Here is a quote from a more general article on the concept of drug coated balloons to prevent restenosis:

http://www.touchneurology.com/articles/ ... ortunities
Results from several pre-clinical and clinical studies indicate that short-term exposure of injured arteries to paclitaxel delivered from regular angioplasty balloons may be sufficient to reduce late lumen loss and restenosis rates during a critical period of time after the angioplasty of diseased coronary and peripheral arteries. Although the number of published trials and patients treated is still limited, data available seem to prove that restenosis inhibition by immediate drug release is feasible.
I know arteries are quite different from veins. But I am hoping that intimal hyperplasia in a vein and in an artery might have the same cause, and therefore could be prevented by the same treatment? The drug used in the balloon is an anti-cancer drug that limits cell overgrowth.

I would definitely pay more for the use of a drug-coated balloon in a first CCSVI treatment, if there were a reasonable chance it could prevent restenosis. I'm one of those people whose health insurance won't cover CCSVI, and who can't afford to pay for more than one treatment.

Thank you so much for all the amazing work you do!

Mary Ann
MA
you certainly have done your homework. Yes, inhibition of intimal hyperplasia wither by coating the balloon or the stent has promise and we look forward to progress in this regard. the company you mention is a european one and we are several years away from such devices here in the US. but demand directs research and the use of stents in the doronary arteries is the primary focus of this research and where the funding is directed. Those blood vessels are in the range of 2-4 mm,, well below the diameter of the jugular veins. So when these devices are approved by the FDA they will be indicated for coronary work.

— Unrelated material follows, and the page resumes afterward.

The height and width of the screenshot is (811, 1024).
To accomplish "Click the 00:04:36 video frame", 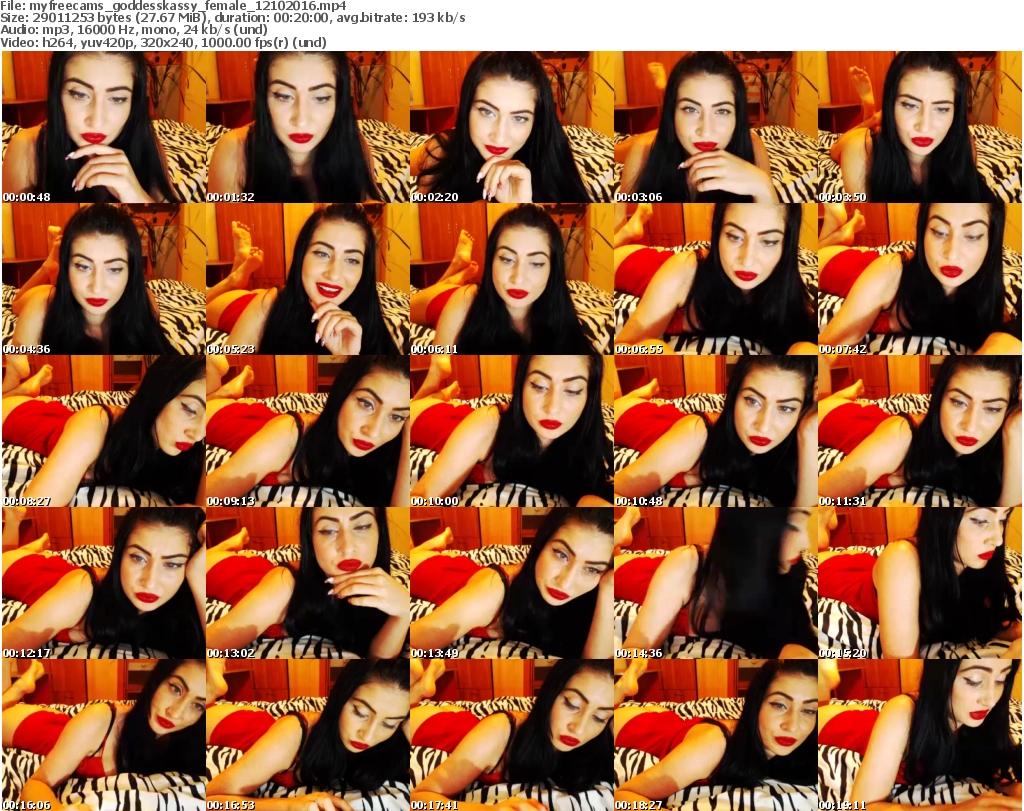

Alas, they will be too small to use in the IJVs as an off label device and we will have to prove to FDA that they have value in the IJVs for PsMS. Hoperfuly by then we will have proved that venoplasty with and without stenting has value.

in the meantime, we need to focus on other techniques of treating without stents and other techniques of reducing intimal hyperplasia when stents are used.

Posted: Thu Mar 03, 2011 7:00 am
by drsclafani
newlywed4ever wrote:Since I have a LIJV that is occluded due to 1) scar tissue, 2) blood clot or 3) first angio was not actually in the IJV, I am wondering... does it make any sense to balloon maybe one of the larger collaterals if the IJV can't be treated?
if they are stenotic, it might make sense to improve the collateral veins. this is the reason for looking for the may thurner syndrome as an alternative pathway for drainage in the presence of azygous stenosis.

IT might make sense to look at your vertebral veins the next time you undergo venography.

But remember that the vertebral veins are small and vulnerable. the external jugular veins may also be collaterals but there are so many of them it would be quite challenging to figure this out.